![Diagram of a straight part of a river flowing to the right, with A marked on the lower bank, B and C marked on the upper; B is further right than A, and C is further right than B.](/trigonometry-triangles-to-functions/r7596/images/source1.png)
The above figure shows the parallel banks of a straight stretch of river.
Starting from the point \(A\) on a bank, a man swims at an angle of \(40°\) with the bank, reaching a point \(B\) on the opposite bank after swimming \(150\) yd. A second swimmer also leaves the bank at \(A\) but reaches the opposite bank at \(C\). If \(BC = 50\) yd., calculate
- the width of the river;
Let’s concentrate on the first swimmer.
![Banks of river with right-angled triangle formed from A, B and the point opposite B on the lower bank. The hypotenuse is of length 150 yards and the angle at A is 40 degrees.](/trigonometry-triangles-to-functions/r7596/images/source2.png)

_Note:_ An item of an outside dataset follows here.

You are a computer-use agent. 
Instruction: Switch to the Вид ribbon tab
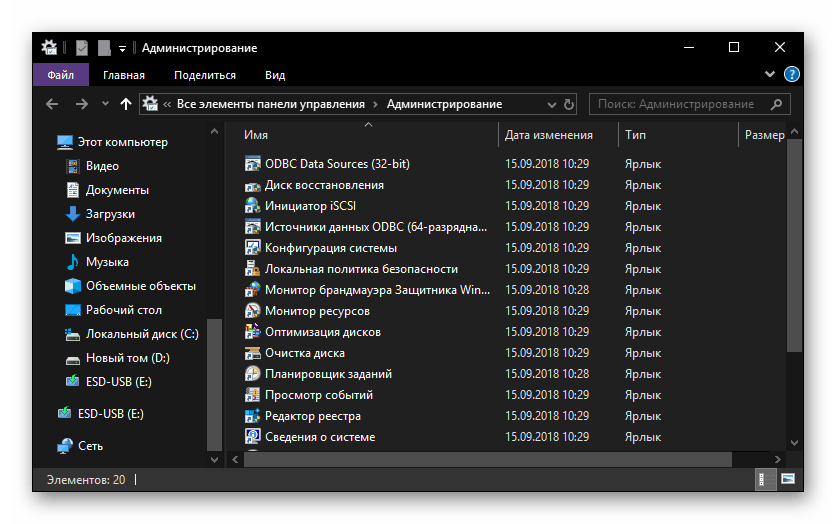pyautogui.click(x=275, y=75)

Now we know in a right-angled triangle \(\sin(\theta) = \dfrac{\text{opposite }}{\text{hypotenuse}}\).
For our triangle we have \(\sin 40 = \dfrac{w}{150}\), where \(w\) is the width of the river, which yields \(w = 150\sin 40 \approx 96.4\) yd.
- the angle between \(AB\) and \(AC\).
Now let’s think about the second swimmer.
![New diagram with A, B and C and the triangle formed from them marked. The previous 40 degree angle, the width of the river, and the length BC are marked. Angle ABC = beta and the angle AB makes with upper bank = alpha.](/trigonometry-triangles-to-functions/r7596/images/source3.png)
We need to find the angle \(\alpha\). Now \(AD = 150 \cos 40 + 50\), while \(CD = 150\sin 40\), so \(\tan (40-\alpha) = \dfrac{150\sin 40}{150 \cos 40 + 50}\).
Thus \(\tan (40-\alpha) = 0.584683... \implies 40-\alpha = 30.3141... \implies \alpha \approx 9.69^\circ\).